Injuries occurred during THIS game: Head hurts from heading the ball too much all weekend; cut/bruised my arm,  multiple bruises to my legs and my toe isn’t too happy. Blew a hole in my cleats – dang…now I need a new pair.

Recovery: Watermelon, another smoothie from McD’s (pomegranate/blueberry is amazing}, dinner: chicken and asparagus, ice cream cake/pie, cheese ball and crackers and lots of water. I iced my toe and ankle at bed time…my toe is 100% bruised and swollen at this point and my ankle is bruised and slightly swollen but not really injured at this point.

PR Soccer Gunn Food

Day 3: No games

We didn’t advance so there are no soccer on Sunday – THANK GOD! I couldn’t imagine playing another 2 games today.

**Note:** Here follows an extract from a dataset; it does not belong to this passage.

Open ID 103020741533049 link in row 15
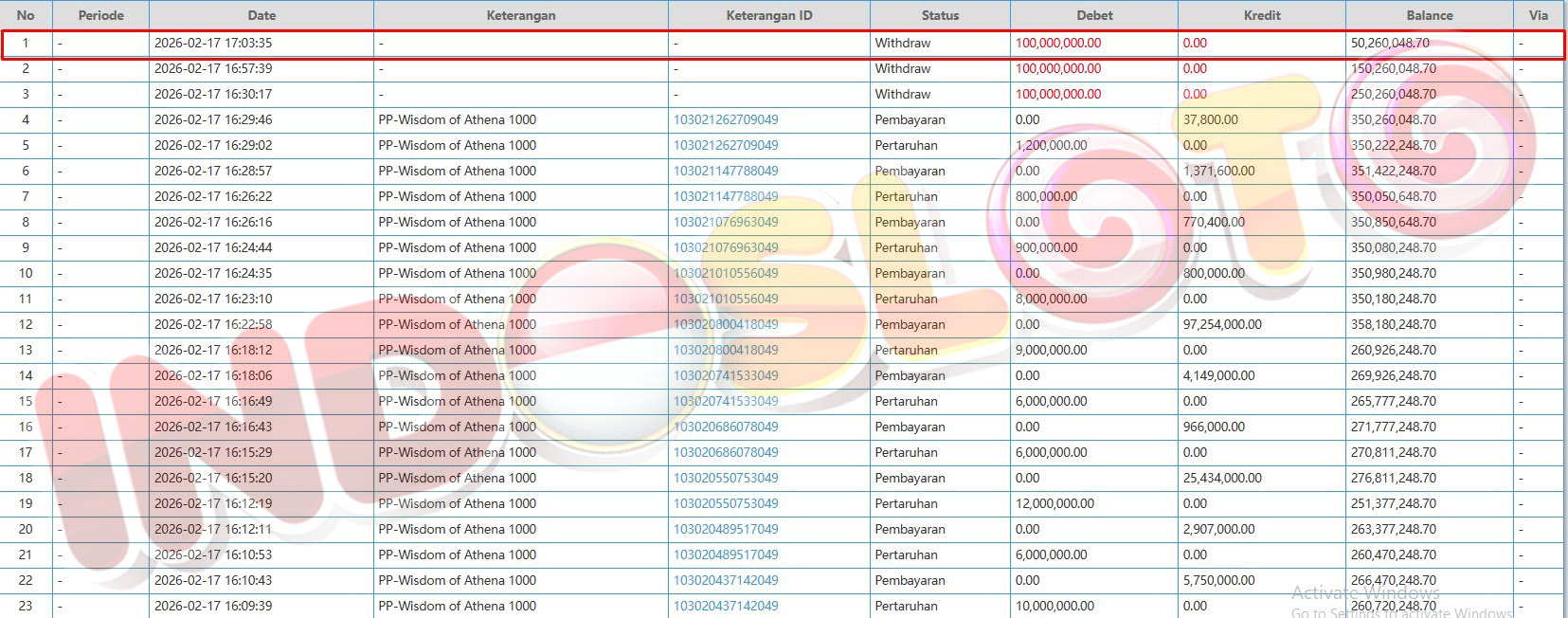 [x=726, y=401]
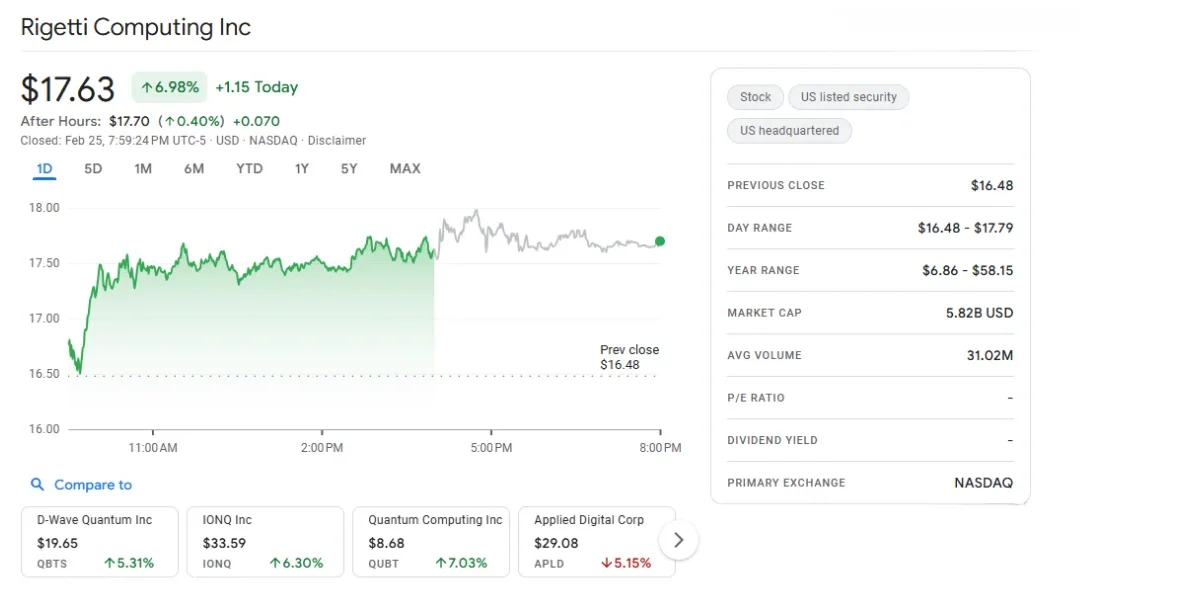Switch chart to 1M range

click(x=143, y=168)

I hurt so much….my neck, shoulders, obliques, abs, hamstrings, shins, thighs, calf’s and feet hurt. I feel like I’ve worn stiletto heals for 8 hours and someone drove over my big toe. It hurts to walk down stairs and squat to sit on the toilet or chair!

Ice, Elevation, Rest and Vitamin "I" to recover!

Ice, Elevation, Rest and Vitamin “I” to recover!

Having said that, I wouldn’t change a thing. It felt great to be on the field again {Raymond field at that!}, fun to be playing again with a team after running so much on my own and feeling that my level of soccer has improved over the last year not to mention my fitness.

One of the best parts of the tournament was having Lilly watch me play. I want her to see me playing a sport a love. I want her to be exposed to a healthy lifestyle with a little chocolate on the side. I want her to experience opportunities that take you places and change your life.

Number one Fan

Number one Fan

My toe might not have survived the tournament but I sure did. Now to rest a little and get back into running and some cross training. Oh and don’t worry….I managed to brush my teeth before going to bed last night, man that felt great!

How was your weekend?

Ever sprain/break your toe {other body part} ?

What’s your secret to recovery after a sporting event?